## Extract to read
We used a phytoplankton hand net (125 mm mesh size) for sampling the shallow waters (maximum depth 30 cm). YSI-Multiprobe Professional plus was used to measure water temperature (°C), pH, dissolved oxygen (mg/L), oxygen saturation (%DO), electrical conductivity (µS/cm), salinity (ppt), total dissolved solids (mg/L). In order to reduce and/or eliminate possible effects of pseudoreplication (Hurlbert 1984), (1) we visited each site and samples were collected separately and (2) water measurements were done before sediment samples were taken. Air temperature (°C), atmospheric pressure (mmHg), humidity (%) and wind speed (m/s) were measured with Etrex Anemometer in situ. Coordinates and elevation were recorded with GPS (eTrex Vista HCX, Garmin) for each of the sites. About 200 ml of sediment and water samples were collected and fixed in 70% of alcohol in glass bottles. Samples were filtered from three standard sieves (0.25, 0.5, and 1.0 mm mesh size) in the laboratory and kept in 70% alcohol for further analyses. Species separation from the sediment was done with pipets and needles under a stereomicroscope under which dissections of the specimens were also done with fine needles within lactophenol solution. Following dissection, specimens were covered with a cover slip. We mainly followed systematic keys of Meisch (2000) for species identification. Each slide is numbered and deposited at the Limnological Laboratory of the Department of Biology, Bolu Abant İzzet Baysal University. They can be available upon request from the corresponding author.

## Data provided
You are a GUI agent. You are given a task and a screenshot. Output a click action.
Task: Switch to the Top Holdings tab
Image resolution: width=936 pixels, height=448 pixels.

## Task objective
Reproduce the field and laboratory methods passage above word for word, in full.

## Your response
We used a phytoplankton hand net (125 mm mesh size) for sampling the shallow waters (maximum depth 30 cm). YSI-Multiprobe Professional plus was used to measure water temperature (°C), pH, dissolved oxygen (mg/L), oxygen saturation (%DO), electrical conductivity (µS/cm), salinity (ppt), total dissolved solids (mg/L). In order to reduce and/or eliminate possible effects of pseudoreplication (Hurlbert 1984), (1) we visited each site and samples were collected separately and (2) water measurements were done before sediment samples were taken. Air temperature (°C), atmospheric pressure (mmHg), humidity (%) and wind speed (m/s) were measured with Etrex Anemometer in situ. Coordinates and elevation were recorded with GPS (eTrex Vista HCX, Garmin) for each of the sites. About 200 ml of sediment and water samples were collected and fixed in 70% of alcohol in glass bottles. Samples were filtered from three standard sieves (0.25, 0.5, and 1.0 mm mesh size) in the laboratory and kept in 70% alcohol for further analyses. Species separation from the sediment was done with pipets and needles under a stereomicroscope under which dissections of the specimens were also done with fine needles within lactophenol solution. Following dissection, specimens were covered with a cover slip. We mainly followed systematic keys of Meisch (2000) for species identification. Each slide is numbered and deposited at the Limnological Laboratory of the Department of Biology, Bolu Abant İzzet Baysal University. They can be available upon request from the corresponding author.